For many of us, the faith we have been taught is much more religious than it is relational, but we've got it upside down. Often, suffering is what it takes to sift religious faith from relational faith. It took shaking and humbling for me to realize this in my own life.
This January I joined a small Bible study titled "Faith Foundations." I was excited to come to the table, anticipating that I would have something substantial to contribute, considering the amount of time I have served the Lord and His children. But the Lord had a different plan in mind.
At nearly the same time that I began this study, the Lord led me into painful new territories. In this foreign terrain, convincing fears lurked around every corner. Each moment presented a difficult opportunity to believe what God had said, or believe my lived experience and close friends. The Lord brought me low to show me that the Foundation of my Faith was not constructed in the way He intended it to be.
If you look up the definition of faith, google will tell you either "complete trust and confidence in someone or something" or "a system of religious belief." Through this season of examining my own faith and faith as it is exemplified in the Word, I have found that often we tend to focus on the latter definition. Subconscious questions motivate the anxieties of our hearts, and influence our actions. We strive to muster up faith so that we can show it by the way we live, and in doing so, please God. This approach is inherently backwards and ineffective.
So, what would it look like to walk this out God's way? If no good can come from man (Romans 3:10, Ecclesiastes 7:20), then faith can by no means come from within us either. We must look outside ourselves to the source and the Father of all good things. If we can lift our attention to look at the character of God, then with consistent meditation, our actions will begin to align themselves to the knowledge of Him.
Faith is interacting with God on the basis of who He is, and nothing else. Faith recognizes that no personal flaw, obstacle, circumstance, or enemy — nothing holds weight in the equation where God is who He says He is. Can there be a real friendship where one does not trust the character of the other, and does not believe anything the other says?

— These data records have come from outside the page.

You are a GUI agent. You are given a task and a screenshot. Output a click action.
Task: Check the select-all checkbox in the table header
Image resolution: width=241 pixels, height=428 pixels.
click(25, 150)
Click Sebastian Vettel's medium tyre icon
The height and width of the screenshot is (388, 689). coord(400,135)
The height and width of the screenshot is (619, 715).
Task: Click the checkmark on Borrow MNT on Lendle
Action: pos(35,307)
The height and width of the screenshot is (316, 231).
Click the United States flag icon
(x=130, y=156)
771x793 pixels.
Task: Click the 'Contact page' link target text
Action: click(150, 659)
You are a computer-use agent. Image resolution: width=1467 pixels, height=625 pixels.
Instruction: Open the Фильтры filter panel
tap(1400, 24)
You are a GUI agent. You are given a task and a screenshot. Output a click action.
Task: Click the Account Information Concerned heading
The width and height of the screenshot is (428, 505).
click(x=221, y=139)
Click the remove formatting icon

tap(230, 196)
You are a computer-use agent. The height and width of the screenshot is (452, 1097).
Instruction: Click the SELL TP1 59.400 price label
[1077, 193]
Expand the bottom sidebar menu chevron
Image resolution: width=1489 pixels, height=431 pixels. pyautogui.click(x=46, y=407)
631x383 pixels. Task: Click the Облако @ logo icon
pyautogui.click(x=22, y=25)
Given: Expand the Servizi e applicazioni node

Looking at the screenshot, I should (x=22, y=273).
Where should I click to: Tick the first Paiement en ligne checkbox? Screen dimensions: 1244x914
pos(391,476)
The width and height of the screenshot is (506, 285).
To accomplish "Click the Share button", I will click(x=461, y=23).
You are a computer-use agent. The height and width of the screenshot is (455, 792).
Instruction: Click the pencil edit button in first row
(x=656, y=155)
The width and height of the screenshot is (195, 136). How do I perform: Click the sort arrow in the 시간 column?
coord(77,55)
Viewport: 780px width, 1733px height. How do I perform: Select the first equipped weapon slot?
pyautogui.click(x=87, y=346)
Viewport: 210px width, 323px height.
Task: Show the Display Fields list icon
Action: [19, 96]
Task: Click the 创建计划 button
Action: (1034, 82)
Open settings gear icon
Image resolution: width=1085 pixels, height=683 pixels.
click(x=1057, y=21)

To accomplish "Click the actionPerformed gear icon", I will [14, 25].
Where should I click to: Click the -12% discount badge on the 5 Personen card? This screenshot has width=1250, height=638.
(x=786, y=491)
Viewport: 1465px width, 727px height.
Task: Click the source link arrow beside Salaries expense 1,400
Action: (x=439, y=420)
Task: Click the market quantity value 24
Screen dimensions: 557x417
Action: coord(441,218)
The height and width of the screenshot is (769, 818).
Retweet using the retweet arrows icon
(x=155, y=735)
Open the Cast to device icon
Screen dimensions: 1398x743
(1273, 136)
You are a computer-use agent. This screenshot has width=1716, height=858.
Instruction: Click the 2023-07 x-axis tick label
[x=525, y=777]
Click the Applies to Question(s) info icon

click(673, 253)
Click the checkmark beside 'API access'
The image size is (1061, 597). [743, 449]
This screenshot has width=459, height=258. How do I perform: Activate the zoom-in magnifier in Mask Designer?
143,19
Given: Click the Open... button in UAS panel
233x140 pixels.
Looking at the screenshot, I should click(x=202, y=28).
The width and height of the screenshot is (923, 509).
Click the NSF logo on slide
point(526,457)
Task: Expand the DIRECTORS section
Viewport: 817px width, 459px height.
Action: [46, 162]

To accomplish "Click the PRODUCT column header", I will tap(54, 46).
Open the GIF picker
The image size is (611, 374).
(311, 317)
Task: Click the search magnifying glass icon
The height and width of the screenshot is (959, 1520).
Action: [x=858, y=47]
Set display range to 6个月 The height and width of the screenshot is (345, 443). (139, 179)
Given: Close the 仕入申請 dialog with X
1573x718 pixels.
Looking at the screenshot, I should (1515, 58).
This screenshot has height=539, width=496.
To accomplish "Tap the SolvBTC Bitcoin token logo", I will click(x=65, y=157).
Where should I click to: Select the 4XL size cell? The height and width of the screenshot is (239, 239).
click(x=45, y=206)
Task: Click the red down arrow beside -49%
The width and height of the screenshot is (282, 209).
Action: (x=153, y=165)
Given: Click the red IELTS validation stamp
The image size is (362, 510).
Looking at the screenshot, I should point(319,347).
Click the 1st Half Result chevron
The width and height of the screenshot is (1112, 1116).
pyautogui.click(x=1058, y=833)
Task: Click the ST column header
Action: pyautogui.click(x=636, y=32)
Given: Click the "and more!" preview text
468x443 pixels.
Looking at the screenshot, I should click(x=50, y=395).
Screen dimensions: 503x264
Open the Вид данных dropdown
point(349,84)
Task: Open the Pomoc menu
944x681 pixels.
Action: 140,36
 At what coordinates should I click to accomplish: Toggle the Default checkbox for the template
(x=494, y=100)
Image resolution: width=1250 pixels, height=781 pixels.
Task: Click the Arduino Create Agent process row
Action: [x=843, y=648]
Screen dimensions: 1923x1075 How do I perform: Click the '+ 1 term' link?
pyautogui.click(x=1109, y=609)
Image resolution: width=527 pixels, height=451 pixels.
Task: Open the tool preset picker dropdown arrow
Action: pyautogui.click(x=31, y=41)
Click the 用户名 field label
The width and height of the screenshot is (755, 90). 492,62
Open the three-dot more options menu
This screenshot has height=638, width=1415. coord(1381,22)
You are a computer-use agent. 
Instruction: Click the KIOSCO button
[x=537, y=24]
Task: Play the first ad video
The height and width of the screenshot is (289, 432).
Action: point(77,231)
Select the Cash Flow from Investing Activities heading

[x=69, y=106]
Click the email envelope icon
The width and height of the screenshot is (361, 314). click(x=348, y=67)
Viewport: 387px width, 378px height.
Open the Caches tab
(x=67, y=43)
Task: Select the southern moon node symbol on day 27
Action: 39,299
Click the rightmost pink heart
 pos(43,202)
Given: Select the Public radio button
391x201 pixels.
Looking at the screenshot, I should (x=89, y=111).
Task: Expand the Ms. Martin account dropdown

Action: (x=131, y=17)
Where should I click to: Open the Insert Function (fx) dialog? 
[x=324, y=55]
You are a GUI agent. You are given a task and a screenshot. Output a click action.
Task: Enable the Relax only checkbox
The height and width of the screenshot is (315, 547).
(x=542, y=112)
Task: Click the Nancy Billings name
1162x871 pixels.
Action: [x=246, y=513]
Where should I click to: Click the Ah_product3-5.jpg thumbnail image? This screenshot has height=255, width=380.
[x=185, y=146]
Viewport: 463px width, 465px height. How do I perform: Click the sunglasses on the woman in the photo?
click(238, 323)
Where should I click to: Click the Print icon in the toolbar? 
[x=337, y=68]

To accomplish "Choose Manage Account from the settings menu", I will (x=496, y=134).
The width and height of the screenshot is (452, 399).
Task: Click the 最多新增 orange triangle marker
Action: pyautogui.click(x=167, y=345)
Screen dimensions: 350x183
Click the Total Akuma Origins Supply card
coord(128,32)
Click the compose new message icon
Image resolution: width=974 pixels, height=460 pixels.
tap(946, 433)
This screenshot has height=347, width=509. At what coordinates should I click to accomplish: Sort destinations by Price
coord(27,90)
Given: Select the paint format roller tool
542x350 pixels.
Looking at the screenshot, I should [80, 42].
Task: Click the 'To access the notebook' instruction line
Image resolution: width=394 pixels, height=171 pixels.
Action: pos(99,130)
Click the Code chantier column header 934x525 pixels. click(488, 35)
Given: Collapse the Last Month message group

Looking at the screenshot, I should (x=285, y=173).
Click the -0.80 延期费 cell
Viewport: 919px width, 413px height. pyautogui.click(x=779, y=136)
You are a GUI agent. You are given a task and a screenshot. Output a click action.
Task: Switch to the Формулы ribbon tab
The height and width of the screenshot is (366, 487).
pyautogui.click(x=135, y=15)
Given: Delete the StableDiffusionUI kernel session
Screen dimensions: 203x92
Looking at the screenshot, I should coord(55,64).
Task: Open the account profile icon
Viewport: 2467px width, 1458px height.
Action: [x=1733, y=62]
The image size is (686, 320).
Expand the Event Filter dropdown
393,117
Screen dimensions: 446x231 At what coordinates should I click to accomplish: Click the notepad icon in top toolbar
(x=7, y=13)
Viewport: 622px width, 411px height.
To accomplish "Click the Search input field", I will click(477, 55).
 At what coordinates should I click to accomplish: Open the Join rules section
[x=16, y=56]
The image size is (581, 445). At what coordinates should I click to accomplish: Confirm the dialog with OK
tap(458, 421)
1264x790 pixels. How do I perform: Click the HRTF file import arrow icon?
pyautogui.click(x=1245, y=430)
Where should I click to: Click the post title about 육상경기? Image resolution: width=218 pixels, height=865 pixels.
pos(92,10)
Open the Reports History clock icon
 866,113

James 2:14–26 talks to us about how faith without works is dead. This has nothing to do with striving or performance. When we act accordingly to God's character, that is faith that pleases God. If God says He is faithful, and we live our lives in a way that relies on that characteristic, it makes space for Him to show His nature in our circumstance. On the other hand, God will not bulldoze our relational status with Him to try and prove something about Himself. He gives us opportunities to trust Him, and when we choose faith over fear, He answers to that choice. Just as we see that fears fulfil themselves, faith also fulfils itself for this reason.
In the gospels we repeatedly see stories where the heart of Jesus was deeply moved by the faith of the people He healed. We have all read, it was their faith that made them well. These people often had no theology or knowledge of God, no system to their belief, but they fixed their eyes on what was revealed to them in the man Jesus.
James 2 also references Abraham, who had enough faith to sacrifice his only son, the passageway to the fulfillment of God's promise to him. The kind of emotion Abraham must have experienced on the way up Mount Moriah is unimaginable. But yet, he chose obedience. This story resounds of a striking relational dynamic between Abraham and God. The Lord was so moved by this ultimately trusting obedience that He considered Abraham His friend! Abraham's faith led him and his entire bloodline into a Covenant with God.
This story poignantly foreshadows the faith-filled obedience of Christ Jesus, who was obedient even unto death on a cross. Only a man who knew God could have lived the way Jesus did. It had to be the human Son of God whose perfect faith would lead us into a New Covenant.
This Covenant we read about is not a religious concept — it is as relational as the relationships we strive to maintain with our spouses and family and close friends. The biblical history we read is steady with the rhythm of the heart of a God who aches to relate to His Bride.
The seemingly unfulfillable longings and loneliness we experience echo the Heart that calls to us, "Come into this Covenant I've paid for with My life!"
But this requires faith that cannot be easily shaken. In Luke 22, Jesus lays an invitation before his disciples while teaching them communion. "This cup is the new covenant in my blood, which is shed for you." The door to knowing Christ more closely is taking His cup. It is a cup of suffering and of death. But when we walk into the depths of pain, and continue determinedly towards Jesus for that joy set before us, that is faith. It is in darkness and valleys that Jesus pulls us into friendship and oneness with Him. And there is nothing sweeter.
What would change if we searched beyond the systems of believing that we have built for ourselves, and looked instead at the heart of the God who asks faith of us in the first place? What would our lives look like if our faith was rooted in a thriving friendship? Let us look once again at the foundations of our faith, and allow God to pull us into the fullness of the New Covenant.